SysCode is an alias for boolean and should indicate if the program terminated correctly or not.

This rule will be the starting point of your program.


Running the code in itself might not be of any value unless you can see the result of it. So here is a minimal Hello World written in kanlang

(): SysCode {
	msg := "hello world" as LogMsg; *LogResult;
	return true as SysCode;

Working with strings

Lets say you have two strings

a := "Hello";
b := "World";

And you want to join them. The language becomes a bit odd here, because there are no functions on strings.
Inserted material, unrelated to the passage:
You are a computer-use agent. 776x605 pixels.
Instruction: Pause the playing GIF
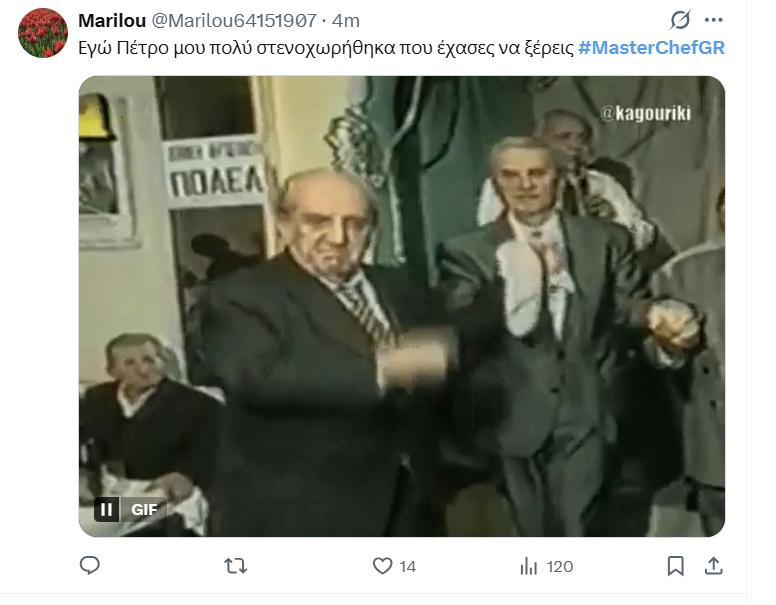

And if we were to create a transformer it would take two of the same argument a: string, b: string, which would confuse the compiler in terms of what is prefix and what is suffix.

So we solve this by using type aliases.

a := "Hello" as PrefixString;
b := "World" as SuffixString;
c := *StringConcat as LogMsg; *LogResult; //prints "HelloWorld"

You can also convert numbers to strings.

a := "Hello" as PrefixString;
x := 42;
b := *NumericString as SuffixString;
c := *StringConcat as LogMsg; *LogResult; //prints "Hello42"

Getting the length of a string is pretty straightforwards.

a := "Hello World" to StringLength;
//a = 11. of course the same can be done without targeting a

If you need to iterate over parts of a string you can first split it.

a := "hello world";
b := " " as SplitOperator;
for w in *[SubString] {
    msg := w as LogMsg; *LogResult; //prints "hello" and then "world"


There is some support for arrays in kanlang.

You can create them in a pretty straightforwards fashion.

numbers := [1, 2, 3, 4, 5, 6];

You can create empty arrays.

arr := [];

but the type system will be confused. So it should be cast to a type.

arr := [] as [num];

And you can extract data from it

slice := numbers[0..3]; //get sub array from index 0 inclusive, to index 3 exclusive
direct := numbers[3]; //get value at index 3

Note that you cannot mix types. i.e. this is not allowed

arr := [1,2,"3"];

Aside from this you can also destruct an array in the scope of creating an array. A lot of words to say that you can join 2 arrays like this.

arr1 := [1,2,3];
arr2 := [4,5,6];
join := [...arr1, ...arr2];

An array can be iterated over like this

sum := 0;
for i in [1,2,3,4,5] {
	sum = sum + i;

File system

This part will not work if you intend to run the output in the browser. But if you run it on a desktop javascript runtime such as node, then this should allow you to read a file.

path := "/tmp/kanlang.test" as FilePath;
msg := *FileContent as LogMsg; *LogResult;


At current time there isn’t a lot of example code, but you can take a look in the example folder of the repository.